▶ RECORD EXTRACTS:
━━━━

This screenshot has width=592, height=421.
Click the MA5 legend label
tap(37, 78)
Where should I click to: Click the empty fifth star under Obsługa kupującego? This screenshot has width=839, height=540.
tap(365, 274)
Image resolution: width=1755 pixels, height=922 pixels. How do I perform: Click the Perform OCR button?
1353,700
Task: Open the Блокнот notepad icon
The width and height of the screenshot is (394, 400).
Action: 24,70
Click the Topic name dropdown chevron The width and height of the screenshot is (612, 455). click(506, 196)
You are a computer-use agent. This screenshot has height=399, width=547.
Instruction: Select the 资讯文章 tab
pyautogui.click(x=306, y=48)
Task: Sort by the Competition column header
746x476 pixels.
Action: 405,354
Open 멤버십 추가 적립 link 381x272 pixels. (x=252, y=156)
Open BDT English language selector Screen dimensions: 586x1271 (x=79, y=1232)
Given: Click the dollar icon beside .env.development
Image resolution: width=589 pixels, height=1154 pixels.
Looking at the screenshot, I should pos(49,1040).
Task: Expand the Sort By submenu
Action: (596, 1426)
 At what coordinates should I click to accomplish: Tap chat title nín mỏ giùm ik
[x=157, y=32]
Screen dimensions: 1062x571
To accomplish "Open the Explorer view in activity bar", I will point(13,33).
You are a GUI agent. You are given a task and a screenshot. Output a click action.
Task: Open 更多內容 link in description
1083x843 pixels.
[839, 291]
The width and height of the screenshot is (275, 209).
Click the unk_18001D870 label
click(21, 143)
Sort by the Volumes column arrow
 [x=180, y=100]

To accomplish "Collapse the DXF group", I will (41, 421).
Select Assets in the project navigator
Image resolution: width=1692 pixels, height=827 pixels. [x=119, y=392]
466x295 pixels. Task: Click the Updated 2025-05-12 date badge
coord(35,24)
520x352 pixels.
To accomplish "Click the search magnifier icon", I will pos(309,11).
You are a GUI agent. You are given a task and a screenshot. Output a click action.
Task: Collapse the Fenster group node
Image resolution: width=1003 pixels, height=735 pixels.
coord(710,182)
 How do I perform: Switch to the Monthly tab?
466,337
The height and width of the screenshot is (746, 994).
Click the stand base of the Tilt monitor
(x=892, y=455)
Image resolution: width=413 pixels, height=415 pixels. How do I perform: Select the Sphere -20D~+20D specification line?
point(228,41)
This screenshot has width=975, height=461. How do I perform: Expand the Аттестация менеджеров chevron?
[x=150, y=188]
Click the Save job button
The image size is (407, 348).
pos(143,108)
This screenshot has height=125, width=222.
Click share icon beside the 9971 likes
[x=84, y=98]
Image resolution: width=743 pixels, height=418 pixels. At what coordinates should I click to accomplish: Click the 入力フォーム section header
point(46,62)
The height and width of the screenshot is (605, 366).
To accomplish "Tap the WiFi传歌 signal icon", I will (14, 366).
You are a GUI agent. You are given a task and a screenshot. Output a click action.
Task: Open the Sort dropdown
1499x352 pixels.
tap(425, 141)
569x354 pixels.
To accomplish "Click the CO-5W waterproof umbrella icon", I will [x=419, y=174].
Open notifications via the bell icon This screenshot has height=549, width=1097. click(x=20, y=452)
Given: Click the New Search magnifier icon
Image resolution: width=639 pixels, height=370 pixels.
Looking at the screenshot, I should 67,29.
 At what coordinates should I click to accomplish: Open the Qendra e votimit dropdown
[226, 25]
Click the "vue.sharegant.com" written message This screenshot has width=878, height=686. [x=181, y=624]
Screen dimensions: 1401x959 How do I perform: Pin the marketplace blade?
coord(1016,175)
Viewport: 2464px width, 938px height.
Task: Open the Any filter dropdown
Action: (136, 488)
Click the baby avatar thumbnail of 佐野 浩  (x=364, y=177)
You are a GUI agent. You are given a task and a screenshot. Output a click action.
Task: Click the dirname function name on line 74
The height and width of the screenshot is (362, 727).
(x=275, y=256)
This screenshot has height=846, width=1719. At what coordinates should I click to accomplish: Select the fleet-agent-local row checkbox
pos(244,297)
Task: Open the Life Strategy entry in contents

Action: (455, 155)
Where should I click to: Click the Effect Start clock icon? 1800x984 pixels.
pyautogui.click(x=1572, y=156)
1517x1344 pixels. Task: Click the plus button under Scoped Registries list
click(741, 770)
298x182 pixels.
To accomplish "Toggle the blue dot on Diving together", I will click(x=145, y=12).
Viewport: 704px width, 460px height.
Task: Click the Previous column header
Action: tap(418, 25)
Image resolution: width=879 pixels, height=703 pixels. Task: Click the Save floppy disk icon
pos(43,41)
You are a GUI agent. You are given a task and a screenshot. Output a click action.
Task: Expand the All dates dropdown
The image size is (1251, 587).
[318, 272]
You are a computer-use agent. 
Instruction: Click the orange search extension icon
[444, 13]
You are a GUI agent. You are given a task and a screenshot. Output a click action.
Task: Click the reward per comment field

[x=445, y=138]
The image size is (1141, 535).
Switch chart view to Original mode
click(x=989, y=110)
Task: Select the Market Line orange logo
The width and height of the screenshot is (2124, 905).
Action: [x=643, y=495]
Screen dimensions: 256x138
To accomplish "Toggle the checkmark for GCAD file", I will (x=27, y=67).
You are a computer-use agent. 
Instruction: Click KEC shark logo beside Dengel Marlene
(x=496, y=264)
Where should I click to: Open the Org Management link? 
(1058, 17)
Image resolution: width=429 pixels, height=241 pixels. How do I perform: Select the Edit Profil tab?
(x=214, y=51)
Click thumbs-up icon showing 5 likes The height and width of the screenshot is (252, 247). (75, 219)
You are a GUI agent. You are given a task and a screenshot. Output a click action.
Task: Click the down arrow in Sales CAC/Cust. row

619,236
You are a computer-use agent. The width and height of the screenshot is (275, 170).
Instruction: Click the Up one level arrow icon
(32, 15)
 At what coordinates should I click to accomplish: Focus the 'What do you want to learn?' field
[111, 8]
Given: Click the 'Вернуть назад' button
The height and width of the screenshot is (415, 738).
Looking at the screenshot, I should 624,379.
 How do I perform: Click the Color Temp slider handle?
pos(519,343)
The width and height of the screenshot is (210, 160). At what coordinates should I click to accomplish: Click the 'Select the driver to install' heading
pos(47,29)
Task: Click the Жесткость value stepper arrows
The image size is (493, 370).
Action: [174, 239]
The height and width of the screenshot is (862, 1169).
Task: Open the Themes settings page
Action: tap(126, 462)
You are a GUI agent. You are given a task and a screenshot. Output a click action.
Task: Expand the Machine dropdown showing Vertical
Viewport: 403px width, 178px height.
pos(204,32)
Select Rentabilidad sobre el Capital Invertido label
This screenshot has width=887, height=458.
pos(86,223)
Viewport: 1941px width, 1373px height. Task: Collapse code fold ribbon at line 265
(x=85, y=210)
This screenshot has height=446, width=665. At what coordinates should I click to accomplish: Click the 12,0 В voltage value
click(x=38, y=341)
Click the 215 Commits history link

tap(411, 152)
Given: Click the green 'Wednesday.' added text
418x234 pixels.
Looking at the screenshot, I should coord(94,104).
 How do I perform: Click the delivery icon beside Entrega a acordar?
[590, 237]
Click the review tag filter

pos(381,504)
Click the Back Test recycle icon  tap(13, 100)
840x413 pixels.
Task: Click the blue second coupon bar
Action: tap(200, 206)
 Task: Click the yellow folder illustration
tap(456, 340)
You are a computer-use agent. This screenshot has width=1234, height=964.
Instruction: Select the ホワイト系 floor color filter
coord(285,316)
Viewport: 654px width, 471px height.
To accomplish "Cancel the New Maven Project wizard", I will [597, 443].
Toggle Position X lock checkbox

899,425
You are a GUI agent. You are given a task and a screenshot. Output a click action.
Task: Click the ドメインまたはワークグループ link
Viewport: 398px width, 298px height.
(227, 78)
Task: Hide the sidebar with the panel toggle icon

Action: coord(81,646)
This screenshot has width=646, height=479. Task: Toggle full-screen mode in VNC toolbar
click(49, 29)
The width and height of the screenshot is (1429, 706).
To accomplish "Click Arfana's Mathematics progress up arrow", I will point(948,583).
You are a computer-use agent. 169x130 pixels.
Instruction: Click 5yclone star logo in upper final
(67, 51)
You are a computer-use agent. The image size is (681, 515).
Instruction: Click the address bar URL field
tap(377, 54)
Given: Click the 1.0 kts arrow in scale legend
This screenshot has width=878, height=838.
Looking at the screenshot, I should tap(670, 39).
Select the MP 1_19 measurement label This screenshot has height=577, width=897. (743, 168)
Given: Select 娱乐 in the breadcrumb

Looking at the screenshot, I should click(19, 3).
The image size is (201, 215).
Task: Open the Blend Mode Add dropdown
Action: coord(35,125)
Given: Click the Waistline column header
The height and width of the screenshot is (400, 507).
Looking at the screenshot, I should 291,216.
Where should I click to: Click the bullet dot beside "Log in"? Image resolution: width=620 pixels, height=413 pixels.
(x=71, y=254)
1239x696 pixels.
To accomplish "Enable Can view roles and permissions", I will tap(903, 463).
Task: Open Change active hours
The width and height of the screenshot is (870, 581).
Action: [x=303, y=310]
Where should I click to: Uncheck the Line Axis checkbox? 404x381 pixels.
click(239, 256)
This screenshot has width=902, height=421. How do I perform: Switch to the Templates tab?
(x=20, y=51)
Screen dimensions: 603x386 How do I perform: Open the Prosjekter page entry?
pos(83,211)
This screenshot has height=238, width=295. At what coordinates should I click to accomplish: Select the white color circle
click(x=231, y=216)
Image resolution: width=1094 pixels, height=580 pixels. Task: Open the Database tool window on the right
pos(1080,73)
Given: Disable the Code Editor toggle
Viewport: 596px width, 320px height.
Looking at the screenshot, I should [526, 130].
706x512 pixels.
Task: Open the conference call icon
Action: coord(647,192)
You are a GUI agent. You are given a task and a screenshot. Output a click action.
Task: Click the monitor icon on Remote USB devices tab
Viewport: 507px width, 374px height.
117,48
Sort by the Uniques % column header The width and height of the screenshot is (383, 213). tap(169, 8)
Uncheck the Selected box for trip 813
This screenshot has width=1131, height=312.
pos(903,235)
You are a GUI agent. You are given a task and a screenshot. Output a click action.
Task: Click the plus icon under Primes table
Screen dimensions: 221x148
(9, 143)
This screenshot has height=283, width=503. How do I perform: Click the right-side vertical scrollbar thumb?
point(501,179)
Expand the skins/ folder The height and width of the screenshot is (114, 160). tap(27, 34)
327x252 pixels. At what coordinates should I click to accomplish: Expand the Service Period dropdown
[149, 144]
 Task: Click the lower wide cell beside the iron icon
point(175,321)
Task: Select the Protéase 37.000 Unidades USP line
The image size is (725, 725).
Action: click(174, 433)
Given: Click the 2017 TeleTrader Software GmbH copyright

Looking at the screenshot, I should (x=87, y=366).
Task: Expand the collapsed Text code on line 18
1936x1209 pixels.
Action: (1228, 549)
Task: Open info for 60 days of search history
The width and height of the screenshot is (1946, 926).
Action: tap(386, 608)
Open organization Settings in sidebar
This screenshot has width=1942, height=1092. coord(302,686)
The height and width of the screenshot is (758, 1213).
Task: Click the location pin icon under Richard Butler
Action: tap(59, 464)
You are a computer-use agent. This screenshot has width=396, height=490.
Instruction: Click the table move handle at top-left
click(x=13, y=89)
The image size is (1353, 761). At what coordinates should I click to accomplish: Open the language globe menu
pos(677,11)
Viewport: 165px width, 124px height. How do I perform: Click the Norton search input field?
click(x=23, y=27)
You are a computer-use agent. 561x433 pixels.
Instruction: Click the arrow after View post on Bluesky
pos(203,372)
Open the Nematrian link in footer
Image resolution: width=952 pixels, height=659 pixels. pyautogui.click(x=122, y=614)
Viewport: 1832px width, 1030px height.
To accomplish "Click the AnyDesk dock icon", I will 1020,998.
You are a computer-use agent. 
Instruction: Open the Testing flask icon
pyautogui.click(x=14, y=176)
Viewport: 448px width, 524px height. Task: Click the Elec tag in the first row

━━━━

▶ YOUR TASK: Copy out the records between the line containing "Task: Click the yellow folder illustration" and the line containing "I will point(948,583).", inclusive, with nothing changed.

▶ FULL ANSWER:
 Task: Click the yellow folder illustration
tap(456, 340)
You are a computer-use agent. This screenshot has width=1234, height=964.
Instruction: Select the ホワイト系 floor color filter
coord(285,316)
Viewport: 654px width, 471px height.
To accomplish "Cancel the New Maven Project wizard", I will [597, 443].
Toggle Position X lock checkbox

899,425
You are a GUI agent. You are given a task and a screenshot. Output a click action.
Task: Click the ドメインまたはワークグループ link
Viewport: 398px width, 298px height.
(227, 78)
Task: Hide the sidebar with the panel toggle icon

Action: coord(81,646)
This screenshot has width=646, height=479. Task: Toggle full-screen mode in VNC toolbar
click(49, 29)
The width and height of the screenshot is (1429, 706).
To accomplish "Click Arfana's Mathematics progress up arrow", I will point(948,583).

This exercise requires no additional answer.